Records shown ▸
■ ■ ■

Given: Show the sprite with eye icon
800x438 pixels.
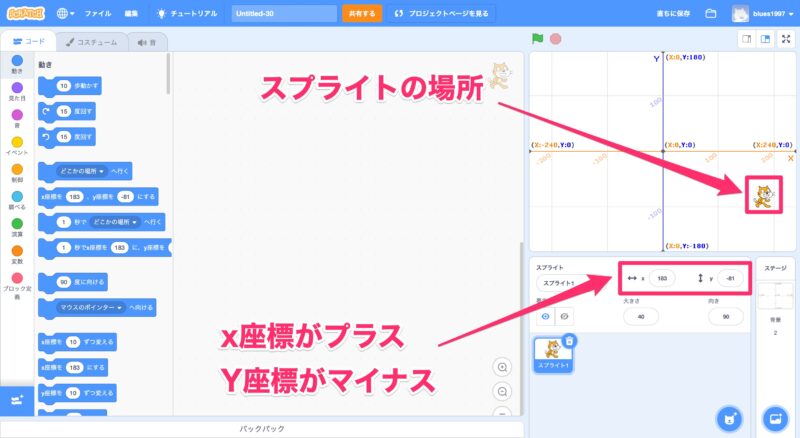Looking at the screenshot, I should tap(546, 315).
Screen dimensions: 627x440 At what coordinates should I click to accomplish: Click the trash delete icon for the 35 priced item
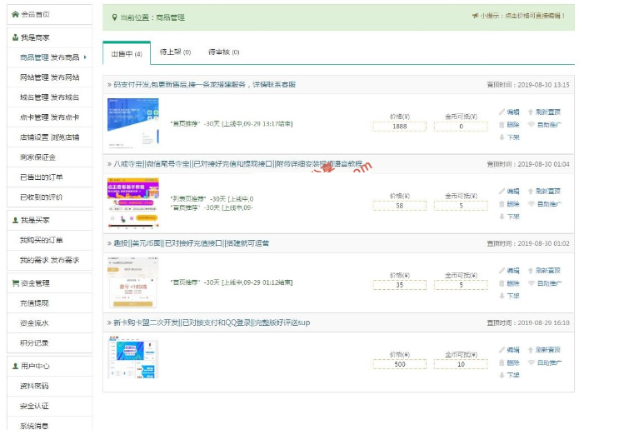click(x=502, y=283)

■ ■ ■

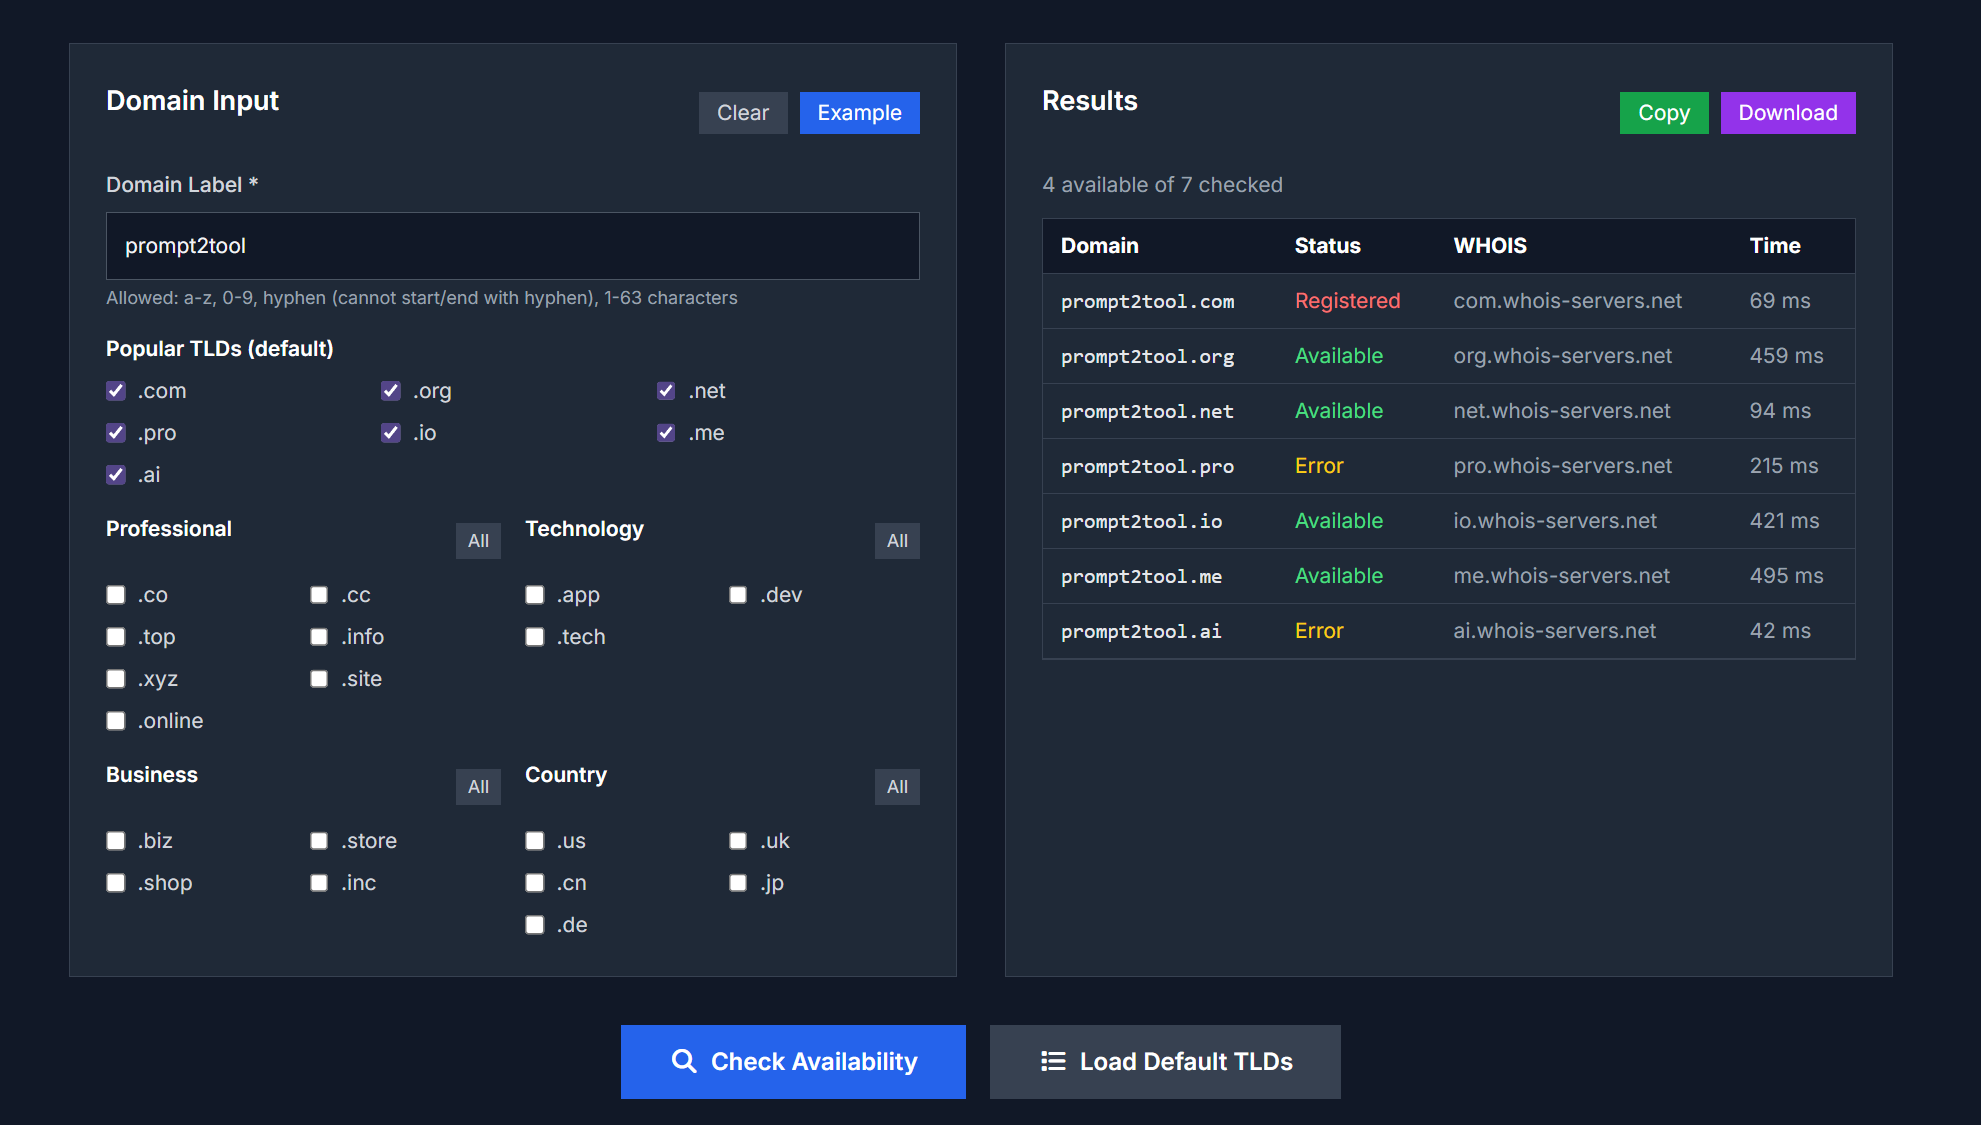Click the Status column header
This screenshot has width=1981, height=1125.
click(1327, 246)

■ ■ ■

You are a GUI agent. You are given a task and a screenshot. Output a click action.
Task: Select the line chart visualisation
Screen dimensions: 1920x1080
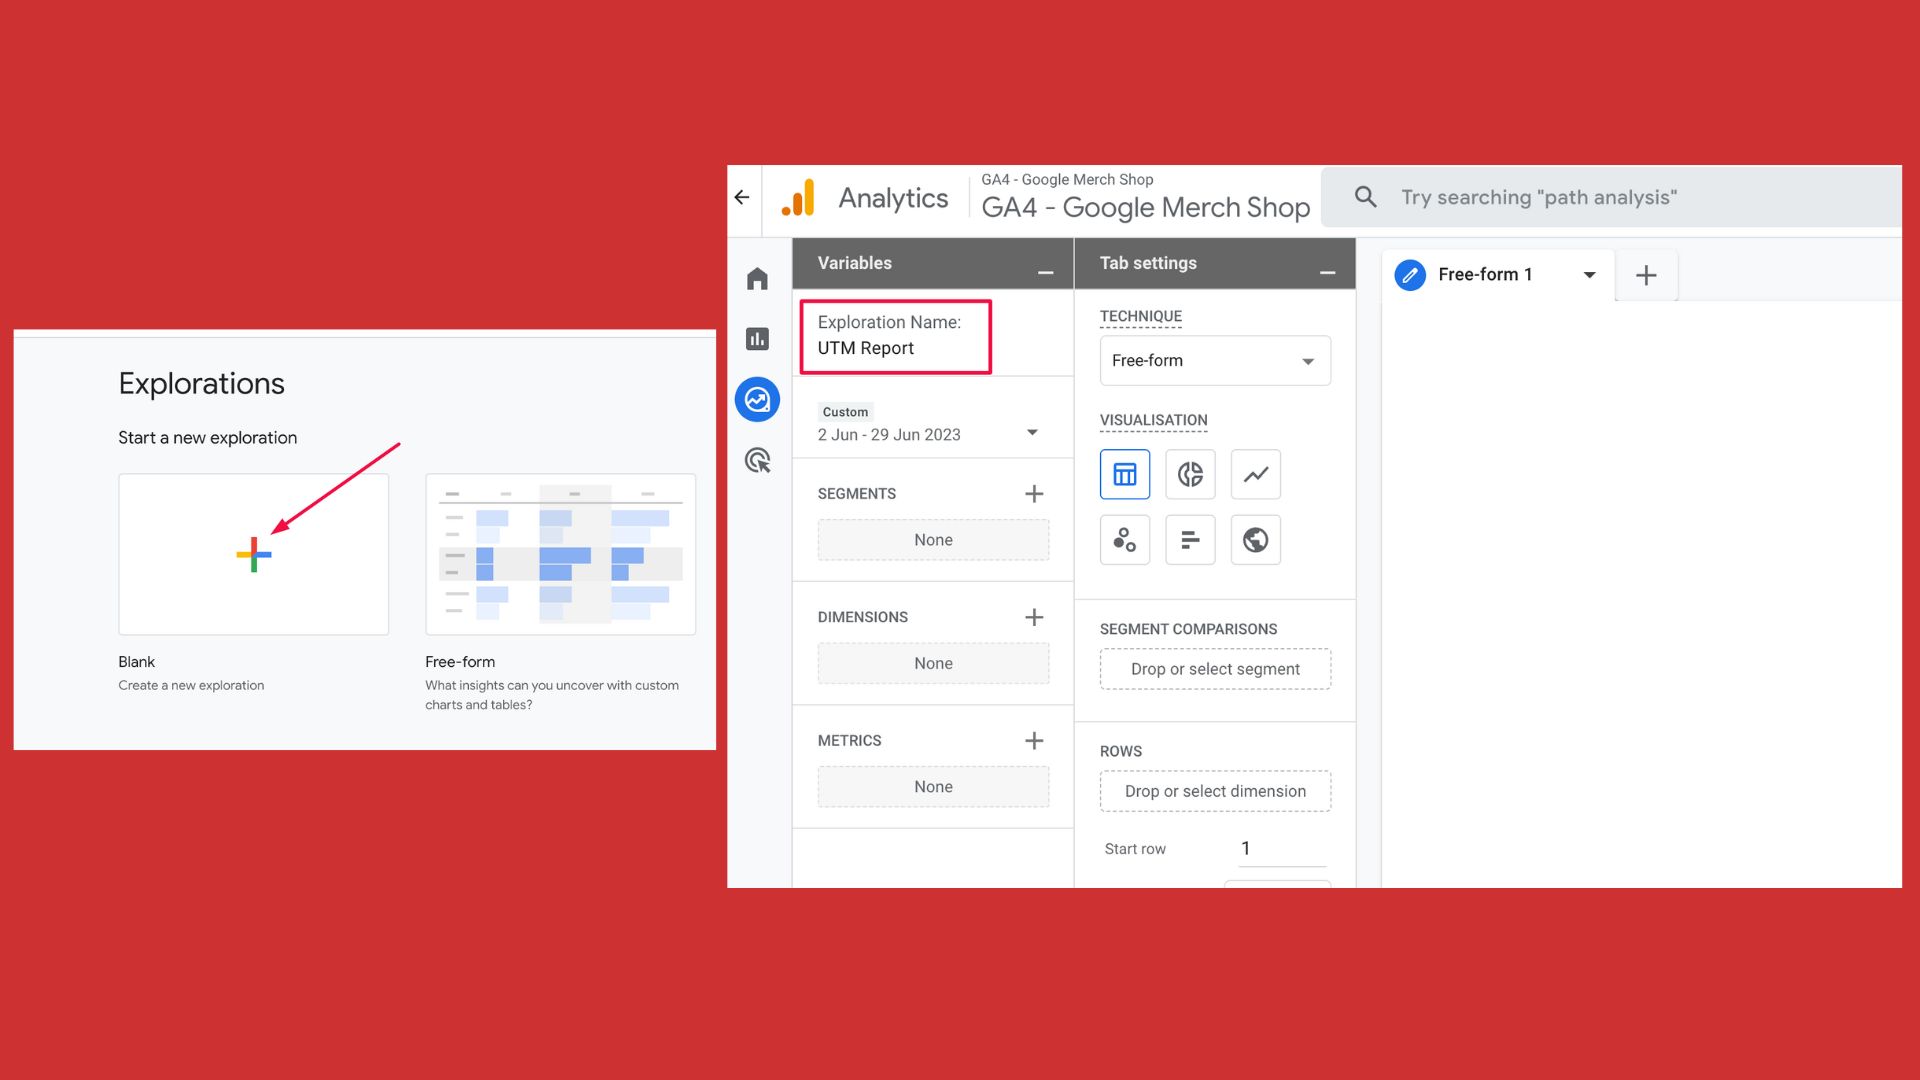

■ ■ ■

Goal of the exercise ▸ Render the listing lines as a numbered list, starting at the line that contains "Click the Status column header" and ending at the line that contains "click(1327, 246)", with both ends included and blank lines left out. Leave the pictures out of the answer.

Completed exercise ▸
1. Click the Status column header
2. This screenshot has width=1981, height=1125.
3. click(1327, 246)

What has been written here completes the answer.